When people think of Yacht
Rock, they think of soft sounds and bushy beards -- the Kenny Loggins and Michael McDonald immortalized on the internet comedy Channel 101. England Dan and John Ford Coley had mustaches, not beards, but they never skimped on the soft sounds, as Edsel's 2015 reissue, The Atlantic Albums +, proves in spades. The duo cut three records for A&M in the early '70s but they didn't register on any radar. When they switched to the Atlantic subsidiary Big Tree, they hit the big time with 1976's Nights Are Forever, which contained the pseudo-title track "Nights Are Forever Without You" and "I'd Really Love to See You Tonight," pinnacles of smooth '70s Southern California
soft rock.
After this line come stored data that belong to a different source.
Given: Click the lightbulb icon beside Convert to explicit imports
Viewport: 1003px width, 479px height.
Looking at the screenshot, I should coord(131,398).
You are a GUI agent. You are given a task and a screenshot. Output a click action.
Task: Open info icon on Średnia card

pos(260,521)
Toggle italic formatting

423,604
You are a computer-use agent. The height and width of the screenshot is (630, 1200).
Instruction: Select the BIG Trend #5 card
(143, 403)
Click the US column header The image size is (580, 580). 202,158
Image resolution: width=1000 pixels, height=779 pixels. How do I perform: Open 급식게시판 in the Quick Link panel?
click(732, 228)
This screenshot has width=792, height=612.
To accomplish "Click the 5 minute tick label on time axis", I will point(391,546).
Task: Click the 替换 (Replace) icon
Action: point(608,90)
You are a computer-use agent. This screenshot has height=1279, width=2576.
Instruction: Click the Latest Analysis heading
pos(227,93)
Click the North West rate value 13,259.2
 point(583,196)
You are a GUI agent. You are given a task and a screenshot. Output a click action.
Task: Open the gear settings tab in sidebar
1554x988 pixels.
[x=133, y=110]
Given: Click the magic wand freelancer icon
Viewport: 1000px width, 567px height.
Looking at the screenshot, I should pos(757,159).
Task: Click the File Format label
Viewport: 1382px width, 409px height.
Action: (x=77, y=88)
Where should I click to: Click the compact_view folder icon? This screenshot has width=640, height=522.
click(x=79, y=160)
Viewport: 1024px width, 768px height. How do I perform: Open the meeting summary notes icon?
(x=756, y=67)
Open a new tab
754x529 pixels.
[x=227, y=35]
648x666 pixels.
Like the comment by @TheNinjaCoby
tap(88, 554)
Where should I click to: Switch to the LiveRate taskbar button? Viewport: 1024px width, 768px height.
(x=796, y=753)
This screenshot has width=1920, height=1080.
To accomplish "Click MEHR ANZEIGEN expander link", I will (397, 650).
Things got even slicker from that point on, with each successive album -- 1977's Dowdy Ferry Road, 1978's Some Things Don't Come Easy, 1979's Dr. Heckle & Mr. Jive -- getting glossier. So slick were the sounds that the songs didn't always stick -- the duo had only two other Top 10 hits, 1978's "We'll Never Have to Say Goodbye Again" and a 1979 cover of Todd Rundgren's "Love Is the Answer" -- and the emphasis on in-the-pocket grooves and immaculate tracks could sometimes give the albums a professional anonymity, which may have hurt them at the time but is charming in retrospect. This is especially true on The Atlantic Albums + , which is expanded with three fine non-LP singles from 1979 and contains liner notes from Paul Myers that give England Dan & John Ford Coley personality, but the true appeal of this double-disc set are those easy sounds, sounds that sound better and smoother with the passing of time.